Oh yes, let's talk for a moment or two about the language of "delusion", shall we?  The DSM IV (and the drafts of the DSM V text I have reviewed) all contain a very clear statement regarding the issue of psychological delusion in transsexuals.  Quite specifically, there is a clause in there that recognizes that a transsexual is usually perfectly aware of the distance between their physical and psychological realities.  This isn't a delusion.

Gender Reassingment Surgery (GRS) is an imperfect solution, but at least for MtF transsexuals it enables a degree of physical congruence between self-image and body that otherwise is impossible to achieve.  Like many people, Mr. Williamson seems to view this is "mutilation".   Most transsexuals would disagree with good reason.

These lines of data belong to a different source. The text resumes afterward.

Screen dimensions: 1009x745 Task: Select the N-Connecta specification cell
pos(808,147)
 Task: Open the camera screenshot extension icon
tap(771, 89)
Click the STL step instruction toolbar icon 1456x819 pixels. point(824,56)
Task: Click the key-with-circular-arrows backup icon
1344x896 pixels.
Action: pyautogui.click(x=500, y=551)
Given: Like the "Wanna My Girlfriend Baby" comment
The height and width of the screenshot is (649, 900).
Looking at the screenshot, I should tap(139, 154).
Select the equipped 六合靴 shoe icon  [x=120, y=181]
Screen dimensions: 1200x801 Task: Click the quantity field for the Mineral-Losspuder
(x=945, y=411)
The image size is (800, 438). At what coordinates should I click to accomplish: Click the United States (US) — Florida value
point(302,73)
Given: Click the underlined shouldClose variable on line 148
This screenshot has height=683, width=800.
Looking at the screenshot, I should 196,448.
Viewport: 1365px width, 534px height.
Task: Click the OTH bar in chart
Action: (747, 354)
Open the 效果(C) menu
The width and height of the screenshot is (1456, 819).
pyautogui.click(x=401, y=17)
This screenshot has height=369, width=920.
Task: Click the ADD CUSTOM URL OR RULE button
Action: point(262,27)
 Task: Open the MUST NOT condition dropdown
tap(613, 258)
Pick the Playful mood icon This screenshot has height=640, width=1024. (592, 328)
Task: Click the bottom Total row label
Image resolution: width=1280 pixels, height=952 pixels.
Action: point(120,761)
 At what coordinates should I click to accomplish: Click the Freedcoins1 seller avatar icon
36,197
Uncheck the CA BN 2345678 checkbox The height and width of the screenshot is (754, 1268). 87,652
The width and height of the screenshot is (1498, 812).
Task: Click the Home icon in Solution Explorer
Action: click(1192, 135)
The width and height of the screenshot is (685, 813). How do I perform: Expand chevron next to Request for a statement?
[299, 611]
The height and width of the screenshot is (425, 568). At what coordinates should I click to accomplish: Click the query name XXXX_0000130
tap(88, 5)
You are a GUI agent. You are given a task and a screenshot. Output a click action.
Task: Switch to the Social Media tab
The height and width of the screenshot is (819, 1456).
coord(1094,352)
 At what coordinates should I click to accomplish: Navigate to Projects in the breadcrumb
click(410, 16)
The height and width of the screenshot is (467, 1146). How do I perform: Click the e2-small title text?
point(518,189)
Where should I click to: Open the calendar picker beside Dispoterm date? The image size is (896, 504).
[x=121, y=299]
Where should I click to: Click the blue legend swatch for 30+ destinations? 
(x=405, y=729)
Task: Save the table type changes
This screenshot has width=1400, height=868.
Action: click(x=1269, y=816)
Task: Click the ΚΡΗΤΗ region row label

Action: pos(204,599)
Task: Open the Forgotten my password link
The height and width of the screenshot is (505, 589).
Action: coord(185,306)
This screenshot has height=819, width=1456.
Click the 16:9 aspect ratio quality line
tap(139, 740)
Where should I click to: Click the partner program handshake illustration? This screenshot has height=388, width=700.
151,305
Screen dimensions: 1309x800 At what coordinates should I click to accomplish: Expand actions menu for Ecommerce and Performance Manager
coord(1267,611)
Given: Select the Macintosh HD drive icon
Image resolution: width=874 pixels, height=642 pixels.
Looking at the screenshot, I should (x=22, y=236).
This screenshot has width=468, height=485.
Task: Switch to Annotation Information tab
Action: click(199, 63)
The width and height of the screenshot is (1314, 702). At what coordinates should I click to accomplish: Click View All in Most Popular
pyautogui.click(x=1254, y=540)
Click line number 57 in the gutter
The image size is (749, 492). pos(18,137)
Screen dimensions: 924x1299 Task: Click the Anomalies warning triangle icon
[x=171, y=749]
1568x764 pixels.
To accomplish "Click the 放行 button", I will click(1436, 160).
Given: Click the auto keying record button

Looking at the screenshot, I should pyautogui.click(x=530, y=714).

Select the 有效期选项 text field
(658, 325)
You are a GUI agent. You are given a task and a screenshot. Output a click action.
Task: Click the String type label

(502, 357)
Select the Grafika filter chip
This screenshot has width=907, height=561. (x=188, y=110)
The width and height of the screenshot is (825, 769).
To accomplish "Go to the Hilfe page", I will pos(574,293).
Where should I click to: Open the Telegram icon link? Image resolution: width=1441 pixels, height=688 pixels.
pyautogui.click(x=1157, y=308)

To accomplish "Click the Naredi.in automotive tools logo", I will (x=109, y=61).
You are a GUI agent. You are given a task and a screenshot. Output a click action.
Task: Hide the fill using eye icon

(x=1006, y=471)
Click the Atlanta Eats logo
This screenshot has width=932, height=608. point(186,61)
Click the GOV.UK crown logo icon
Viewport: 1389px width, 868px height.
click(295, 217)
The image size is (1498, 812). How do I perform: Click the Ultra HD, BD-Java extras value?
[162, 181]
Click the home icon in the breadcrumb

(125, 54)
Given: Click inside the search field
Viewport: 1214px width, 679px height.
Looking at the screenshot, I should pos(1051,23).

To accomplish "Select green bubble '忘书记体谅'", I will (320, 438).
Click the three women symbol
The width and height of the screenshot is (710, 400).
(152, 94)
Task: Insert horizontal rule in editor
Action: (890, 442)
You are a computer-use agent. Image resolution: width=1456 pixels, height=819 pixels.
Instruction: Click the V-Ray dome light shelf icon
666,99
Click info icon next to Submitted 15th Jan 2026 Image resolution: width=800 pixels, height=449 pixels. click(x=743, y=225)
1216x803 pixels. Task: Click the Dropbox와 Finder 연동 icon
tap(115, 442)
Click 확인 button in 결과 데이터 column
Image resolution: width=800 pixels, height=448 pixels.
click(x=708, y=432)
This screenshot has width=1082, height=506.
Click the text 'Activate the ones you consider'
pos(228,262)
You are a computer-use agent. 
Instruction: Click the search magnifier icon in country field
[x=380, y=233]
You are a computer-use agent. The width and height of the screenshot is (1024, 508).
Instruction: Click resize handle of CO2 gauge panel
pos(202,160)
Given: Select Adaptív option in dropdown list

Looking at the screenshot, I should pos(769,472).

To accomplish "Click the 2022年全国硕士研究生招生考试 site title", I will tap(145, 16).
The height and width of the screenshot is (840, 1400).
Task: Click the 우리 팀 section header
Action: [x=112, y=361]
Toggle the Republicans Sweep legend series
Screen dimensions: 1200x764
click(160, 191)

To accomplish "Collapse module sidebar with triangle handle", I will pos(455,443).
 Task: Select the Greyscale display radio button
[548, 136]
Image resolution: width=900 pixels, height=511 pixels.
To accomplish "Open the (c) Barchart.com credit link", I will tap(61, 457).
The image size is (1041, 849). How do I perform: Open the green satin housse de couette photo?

The question of the status of gay people interacts with politics to the extent that it in some cases challenges existing family law, but homosexual acts as such seem to me a matter that is obviously, and almost by definition, private. The mass delusion that we are inculcating on the question of transgendered people is a different sort of matter, to the extent that it would impose on society at large an obligation — possibly a legal obligation under civil-rights law, one that already is emerging — to treat delusion as fact, or at the very least to agree to make subjective impressions superordinate to biological fact in matters both public and private. 
As a matter of government, I have little or no desire to police how Cox or any other man or woman conducts his or her personal life. 
What Williamson is overlooking is the fact that the history of both sexual and gender minority communities is that they are traditionally oppressed by the state in a very explicitly.  It's all very well that Williamson doesn't wish to regulate how Laverne Cox lives her life.  What he is quietly ignoring is that the coercive power of the state has been used to suppress LGBT people, and gave rise to the hostility and discrimination that they experience.  This simple fact means that by definition, the matter of rights and non-discrimination requires active engagement on the part of the state to rectify past and present wrongs.
But having a culture organized around the elevation of unreality over reality in the service of Eros, who is a sometimes savage god, is not only irrational but antirational.
Here we have the last trope possible - namely that it's all about sex.  Williamson couldn't be more wrong if he tried.  Sure, most people want an active and satisfying sex life.  Some people achieve that, some do not.  While GRS certainly can play a significant role in helping achieve that goal, it is seldom the primary reason for it.  What Williamson appears to completely misunderstand is that bodily congruence is at the top of the list for most transsexuals.

I don't know what Williamson's criteria for "womanhood" are.  He doesn't really tell us, but I would suspect that a great many natal females would not meet his standards, whatever they might be.